According to a recent study, researchers have demonstrated that annual blood-based multicancer early detection screening could significantly reduce both late-stage cancer diagnoses and cancer mortality.
In the study, researchers from Cambridge University Hospitals National Health Service Foundation Trust, GRAIL, and Queen Mary University of London evaluated how different screening intervals could affect cancer detection and mortality outcomes.
The researchers employed a state-transition model to estimate the effect of screening with a multicancer early detection (MCED) test at different intervals on cancer stage at diagnosis and mortality endpoints. They examined screening intervals between 6 months and 3 years, focusing particularly on annual and biennial (every 2 years) screening.
Annual screening under the "fast tumor growth" scenario was associated with 370 more cancer signals detected per year per 100,000 individuals screened, 49% fewer late-stage diagnoses, and 21% fewer deaths within 5 years compared with usual care (current clinical practice with no MCED test). While biennial screening also showed benefits (292 more cancer signals detected and 39% fewer late-stage diagnoses), annual screening prevented more cancer deaths.

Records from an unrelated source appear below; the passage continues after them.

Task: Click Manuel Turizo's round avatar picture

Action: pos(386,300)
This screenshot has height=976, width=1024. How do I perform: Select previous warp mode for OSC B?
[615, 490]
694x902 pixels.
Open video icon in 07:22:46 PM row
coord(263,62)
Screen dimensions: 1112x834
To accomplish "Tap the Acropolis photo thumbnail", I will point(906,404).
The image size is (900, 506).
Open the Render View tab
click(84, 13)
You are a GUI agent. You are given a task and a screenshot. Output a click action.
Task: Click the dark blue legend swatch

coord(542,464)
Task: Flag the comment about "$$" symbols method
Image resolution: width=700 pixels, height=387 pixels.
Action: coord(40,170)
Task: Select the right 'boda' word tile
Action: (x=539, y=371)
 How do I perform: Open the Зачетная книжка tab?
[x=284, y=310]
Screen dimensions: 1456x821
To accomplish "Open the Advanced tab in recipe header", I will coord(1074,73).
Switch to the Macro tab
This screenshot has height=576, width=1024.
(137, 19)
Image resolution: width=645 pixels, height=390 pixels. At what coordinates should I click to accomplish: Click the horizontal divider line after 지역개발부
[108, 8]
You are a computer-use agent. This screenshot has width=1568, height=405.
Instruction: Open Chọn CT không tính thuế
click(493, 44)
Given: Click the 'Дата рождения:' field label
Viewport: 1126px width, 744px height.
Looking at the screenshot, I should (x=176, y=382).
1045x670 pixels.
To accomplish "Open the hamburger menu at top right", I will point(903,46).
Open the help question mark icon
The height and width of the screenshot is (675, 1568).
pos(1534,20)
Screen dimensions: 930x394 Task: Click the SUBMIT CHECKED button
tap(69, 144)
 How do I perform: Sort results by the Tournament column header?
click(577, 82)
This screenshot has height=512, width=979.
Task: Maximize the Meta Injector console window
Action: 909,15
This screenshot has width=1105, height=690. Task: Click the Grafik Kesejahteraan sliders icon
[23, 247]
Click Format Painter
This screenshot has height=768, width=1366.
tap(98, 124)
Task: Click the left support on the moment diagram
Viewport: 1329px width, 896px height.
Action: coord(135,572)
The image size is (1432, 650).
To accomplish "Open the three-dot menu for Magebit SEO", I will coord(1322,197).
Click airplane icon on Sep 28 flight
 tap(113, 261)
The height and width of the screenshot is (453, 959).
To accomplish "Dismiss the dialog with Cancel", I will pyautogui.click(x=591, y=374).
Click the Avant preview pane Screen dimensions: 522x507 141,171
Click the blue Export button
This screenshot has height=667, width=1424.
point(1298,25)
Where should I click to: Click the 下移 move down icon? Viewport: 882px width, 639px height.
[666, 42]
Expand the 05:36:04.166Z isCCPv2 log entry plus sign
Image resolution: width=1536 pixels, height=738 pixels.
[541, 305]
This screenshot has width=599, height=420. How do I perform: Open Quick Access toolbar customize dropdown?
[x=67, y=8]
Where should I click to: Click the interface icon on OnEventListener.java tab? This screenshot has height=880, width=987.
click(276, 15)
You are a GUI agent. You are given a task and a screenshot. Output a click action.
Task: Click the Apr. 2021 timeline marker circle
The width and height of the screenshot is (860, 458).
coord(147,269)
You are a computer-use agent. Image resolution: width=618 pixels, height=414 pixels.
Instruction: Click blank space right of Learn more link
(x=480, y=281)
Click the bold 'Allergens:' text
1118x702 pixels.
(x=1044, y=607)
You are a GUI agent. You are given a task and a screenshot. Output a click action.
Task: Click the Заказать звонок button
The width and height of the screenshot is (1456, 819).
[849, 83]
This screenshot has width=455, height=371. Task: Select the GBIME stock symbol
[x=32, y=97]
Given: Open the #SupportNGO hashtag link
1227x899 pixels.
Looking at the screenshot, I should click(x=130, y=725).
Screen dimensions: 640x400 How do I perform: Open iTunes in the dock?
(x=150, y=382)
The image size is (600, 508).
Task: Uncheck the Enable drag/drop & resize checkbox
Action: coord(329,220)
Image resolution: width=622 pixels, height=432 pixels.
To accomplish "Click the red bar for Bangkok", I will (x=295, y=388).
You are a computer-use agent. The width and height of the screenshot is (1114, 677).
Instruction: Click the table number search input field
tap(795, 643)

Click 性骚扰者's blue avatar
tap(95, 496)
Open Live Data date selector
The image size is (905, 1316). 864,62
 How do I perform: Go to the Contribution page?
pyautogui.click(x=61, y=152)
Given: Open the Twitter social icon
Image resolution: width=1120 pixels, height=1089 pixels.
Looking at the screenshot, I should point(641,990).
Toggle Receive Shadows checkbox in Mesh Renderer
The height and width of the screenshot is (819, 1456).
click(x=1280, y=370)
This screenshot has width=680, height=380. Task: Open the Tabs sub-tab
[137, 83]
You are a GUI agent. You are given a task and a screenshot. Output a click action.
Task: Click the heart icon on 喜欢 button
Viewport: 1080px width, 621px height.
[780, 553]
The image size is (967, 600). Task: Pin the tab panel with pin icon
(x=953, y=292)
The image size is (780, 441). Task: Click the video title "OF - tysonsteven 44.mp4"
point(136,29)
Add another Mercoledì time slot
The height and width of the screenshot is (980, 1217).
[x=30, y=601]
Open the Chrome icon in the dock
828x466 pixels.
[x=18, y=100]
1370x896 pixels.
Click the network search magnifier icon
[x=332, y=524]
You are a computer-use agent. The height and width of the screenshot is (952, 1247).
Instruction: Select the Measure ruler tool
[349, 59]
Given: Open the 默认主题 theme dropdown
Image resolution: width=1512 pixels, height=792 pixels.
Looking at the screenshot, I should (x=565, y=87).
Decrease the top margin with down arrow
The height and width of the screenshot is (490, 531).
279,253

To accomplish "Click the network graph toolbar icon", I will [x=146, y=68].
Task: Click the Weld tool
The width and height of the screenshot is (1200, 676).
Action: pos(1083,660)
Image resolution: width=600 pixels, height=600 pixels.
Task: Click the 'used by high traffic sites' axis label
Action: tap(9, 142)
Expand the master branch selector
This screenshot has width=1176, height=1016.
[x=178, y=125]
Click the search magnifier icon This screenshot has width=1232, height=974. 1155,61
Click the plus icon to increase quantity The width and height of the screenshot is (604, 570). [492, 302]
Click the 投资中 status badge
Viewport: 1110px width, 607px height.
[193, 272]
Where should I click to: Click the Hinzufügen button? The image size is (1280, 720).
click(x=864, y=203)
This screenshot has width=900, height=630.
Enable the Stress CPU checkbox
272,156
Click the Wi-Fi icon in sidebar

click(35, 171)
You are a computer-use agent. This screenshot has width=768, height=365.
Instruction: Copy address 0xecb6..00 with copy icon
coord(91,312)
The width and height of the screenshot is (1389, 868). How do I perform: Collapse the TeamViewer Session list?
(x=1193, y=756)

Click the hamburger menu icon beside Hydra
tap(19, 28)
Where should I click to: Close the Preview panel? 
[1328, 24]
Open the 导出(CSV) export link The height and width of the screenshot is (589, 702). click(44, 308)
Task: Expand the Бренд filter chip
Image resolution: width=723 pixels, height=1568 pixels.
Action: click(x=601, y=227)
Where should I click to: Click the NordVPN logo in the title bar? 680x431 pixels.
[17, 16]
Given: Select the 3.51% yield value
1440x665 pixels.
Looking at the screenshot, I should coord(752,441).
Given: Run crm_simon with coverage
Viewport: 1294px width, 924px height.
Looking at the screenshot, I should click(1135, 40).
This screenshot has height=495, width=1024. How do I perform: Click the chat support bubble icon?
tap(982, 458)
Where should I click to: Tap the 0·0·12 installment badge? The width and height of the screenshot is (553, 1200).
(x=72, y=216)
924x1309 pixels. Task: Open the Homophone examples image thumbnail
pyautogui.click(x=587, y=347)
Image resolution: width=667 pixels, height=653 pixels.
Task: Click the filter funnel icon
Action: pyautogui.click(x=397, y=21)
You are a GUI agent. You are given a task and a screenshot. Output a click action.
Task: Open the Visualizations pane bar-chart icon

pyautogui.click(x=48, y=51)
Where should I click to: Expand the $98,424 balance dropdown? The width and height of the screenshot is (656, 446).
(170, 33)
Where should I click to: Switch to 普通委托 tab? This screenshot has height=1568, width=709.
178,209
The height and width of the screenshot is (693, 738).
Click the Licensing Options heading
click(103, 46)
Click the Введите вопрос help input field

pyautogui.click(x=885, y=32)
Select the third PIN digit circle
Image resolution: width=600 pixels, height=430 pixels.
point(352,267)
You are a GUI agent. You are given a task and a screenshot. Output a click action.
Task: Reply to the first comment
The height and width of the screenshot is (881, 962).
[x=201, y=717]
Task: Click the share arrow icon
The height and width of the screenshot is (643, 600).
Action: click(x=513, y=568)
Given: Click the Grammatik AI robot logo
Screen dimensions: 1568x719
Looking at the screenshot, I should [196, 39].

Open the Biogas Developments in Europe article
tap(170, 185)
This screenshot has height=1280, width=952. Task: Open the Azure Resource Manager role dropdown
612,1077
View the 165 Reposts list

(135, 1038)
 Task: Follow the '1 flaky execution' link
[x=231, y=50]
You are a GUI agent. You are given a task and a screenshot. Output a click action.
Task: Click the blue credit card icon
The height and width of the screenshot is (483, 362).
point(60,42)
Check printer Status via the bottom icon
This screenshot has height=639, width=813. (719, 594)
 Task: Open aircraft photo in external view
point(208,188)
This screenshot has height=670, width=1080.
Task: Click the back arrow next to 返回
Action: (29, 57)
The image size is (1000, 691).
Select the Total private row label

"Annual MCED test screening provided more overall benefit than biennial screening," the study authors said. The researchers developed the model using published MCED performance measures from a large case-control study by cancer type and stage at diagnosis and Surveillance, Epidemiology, and End Results data describing stage-specific incidence and cancer-specific survival among individuals aged 50 to 79 years in the United States.
Biennial screening demonstrated some advantages, including a higher positive predictive value (54% vs 43%) and greater efficiency per 100,000 tests in preventing deaths within 5 years (132 vs 84). However, it ultimately prevented fewer deaths per year compared with annual screening.
The researchers modeled different tumor growth scenarios to account for cancer heterogeneity. In the "fast" scenario, the range of mean dwell times across cancer types was 2 to 4 years in stage I, while in the "fast aggressive" scenario, the range was 1 to 2 years in stage I, with decreasing dwell times for successive stages.
This study represented an important step in determining optimal screening intervals for MCED tests, which detect cancer signals from multiple cancer types using a single blood sample. The researchers emphasized that MCED tests are intended to complement, not replace, existing single-cancer screenings.
The study authors noted: "Modelling the sensitivity of outcomes to different MCED screening intervals can inform timescales for investigation in trials." The findings suggested that while any MCED screening interval could improve patient outcomes, annual screening could offer the strongest mortality reduction benefits.
The researchers cautioned that their estimates represented "upper bounds of potential benefits" under ideal assumptions, including 100% screening compliance and diagnostic follow-up. Real-world benefits would likely be less than those estimated in the model.
Disclosures can be found in the study.